Sei mesi e addio. Sembrava una rivoluzione impossibile in Italia e invece è in vigore dal 26 maggio il divorzio breve. La nuova normativa ha ridotto fino a 6 mesi (se è consensuale) i tempi dalla separazione al divorzio. Il provvedimento, approvato in via definitiva dalla Camera il 23 aprile scorso, è stato pubblicato in Gazzetta il 6 maggio.
Fino a oggi lo scioglimento o la cessazione degli effetti civili del matrimonio poteva essere chiesto da uno dei coniugi non prima di tre anni di separazione.
Con il divorzio breve il termine scende a 12 mesi per la separazione giudiziale e a 6 mesi per quella consensuale, indipendentemente dalla presenza o meno di figli.
Ci sono novità anche sulla comunione dei beni che si scioglie quando il giudice autorizza i coniugi a vivere separati o al momento di sottoscrivere la separazione consensuale; prima si realizzava solo con il passaggio in giudicato della sentenza di separazione.
Infine c’è l’applicazione immediata: il divorzio breve sarà operativo anche per i procedimenti in corso.
Non è stato facile arrivare a questa riforma, si deve partire dalla seconda metà degli anni Sessanta del secolo scorso, per l’avvio della battaglia in nome del divorzio: con il progetto di legge del socialista Loris Fortuna, le manifestazioni dei radicali, la Lega italiana per l’istituzione del divorzio.
Nel dicembre del 1970, radicali, socialisti, comunisti, liberali e repubblicani approvarono la legge sul divorzio; contrari la Dc e il Msi.

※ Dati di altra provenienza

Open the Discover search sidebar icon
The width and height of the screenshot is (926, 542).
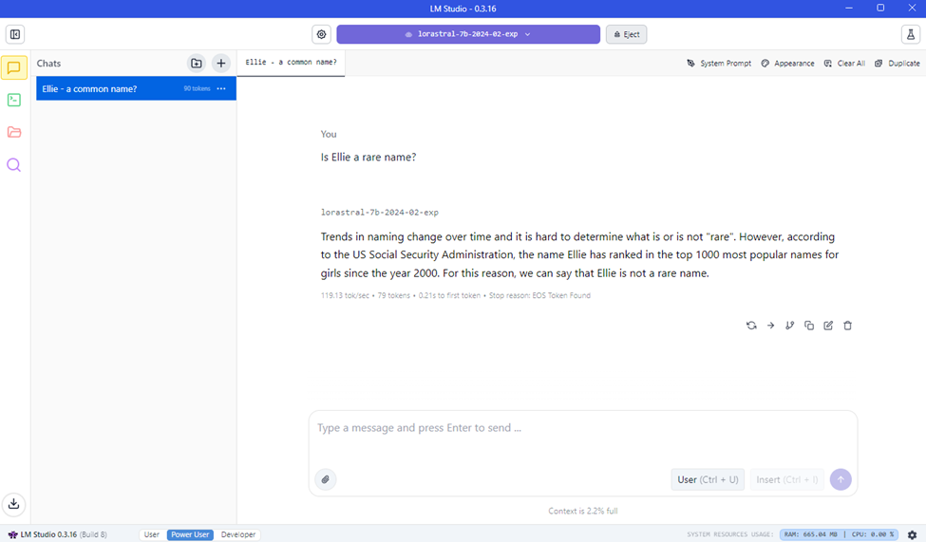pos(14,165)
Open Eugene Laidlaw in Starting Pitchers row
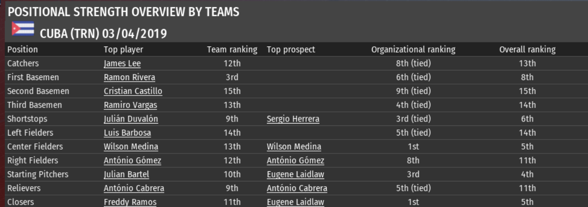This screenshot has width=588, height=207. tap(295, 175)
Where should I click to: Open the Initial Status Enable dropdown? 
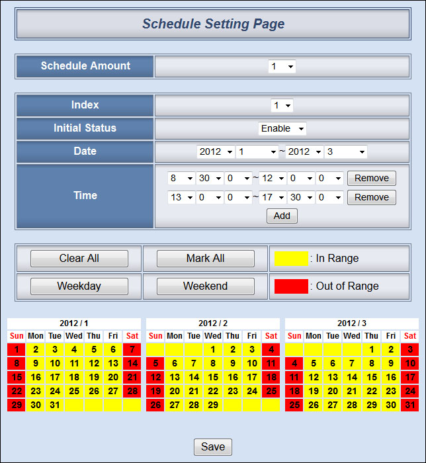click(x=282, y=128)
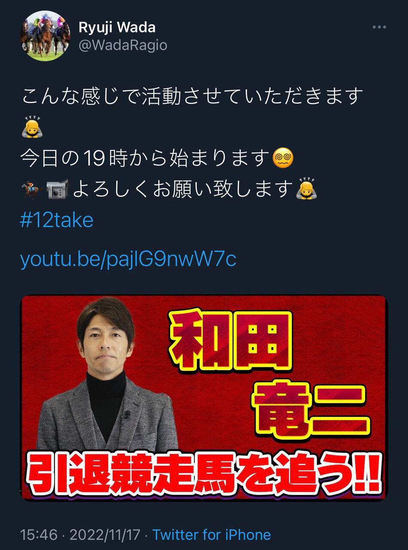This screenshot has width=408, height=550.
Task: Open the 15:46 2022/11/17 timestamp
Action: 80,535
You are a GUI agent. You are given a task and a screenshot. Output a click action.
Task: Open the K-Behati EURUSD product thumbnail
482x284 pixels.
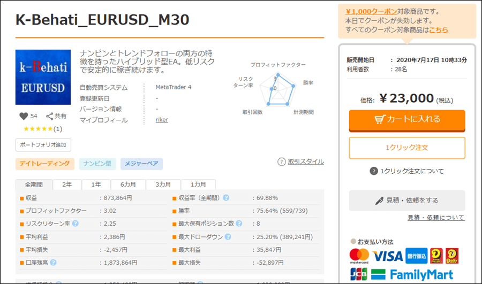click(x=43, y=78)
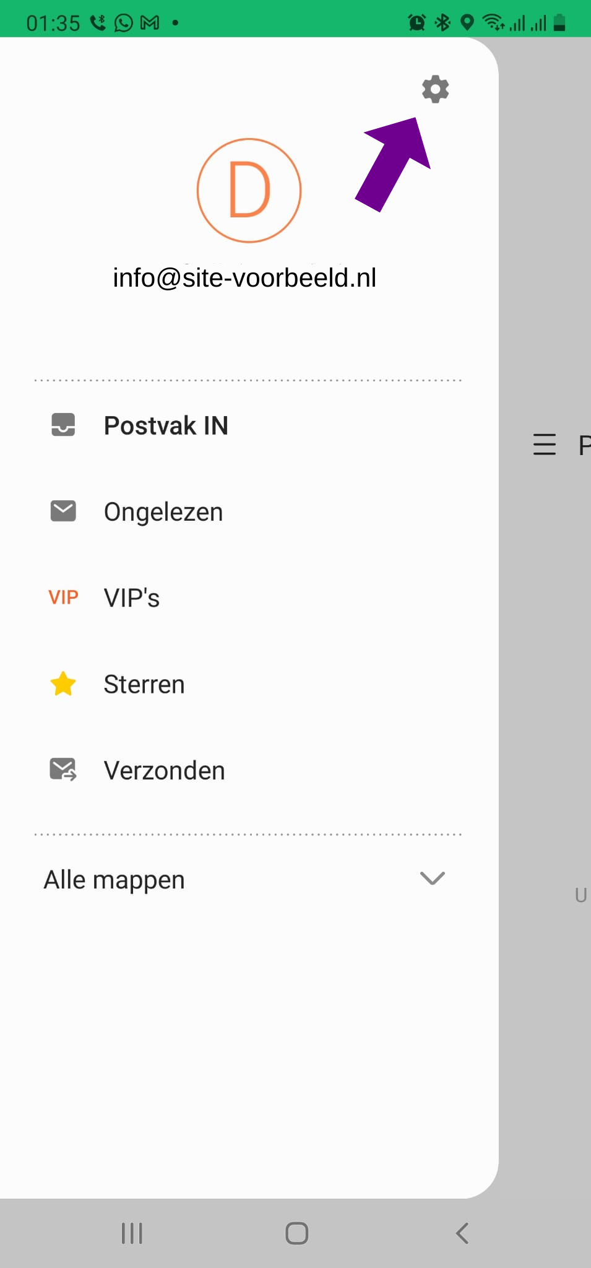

L’Italia cattolica, antidivorzista, chiese il referendum: il 12 maggio 1974, l’87,7% degli italiani andò al voto per scegliere se abrogare o meno la legge Fortuna-Baslini; grazie a quasi il 60% dei no, restò in vigore.
Arriva, poi, la prima forma di divorzio breve, con la riforma nel 1987 e con i tempi del divorzio che passano dai 5 ai 3 anni. Oggi l’ulteriore grande passo, in attesa del divorzio immediato, stralciato dal Ddl, e del riconoscimento degli altri diritti civili che l’Italia ancora aspetta.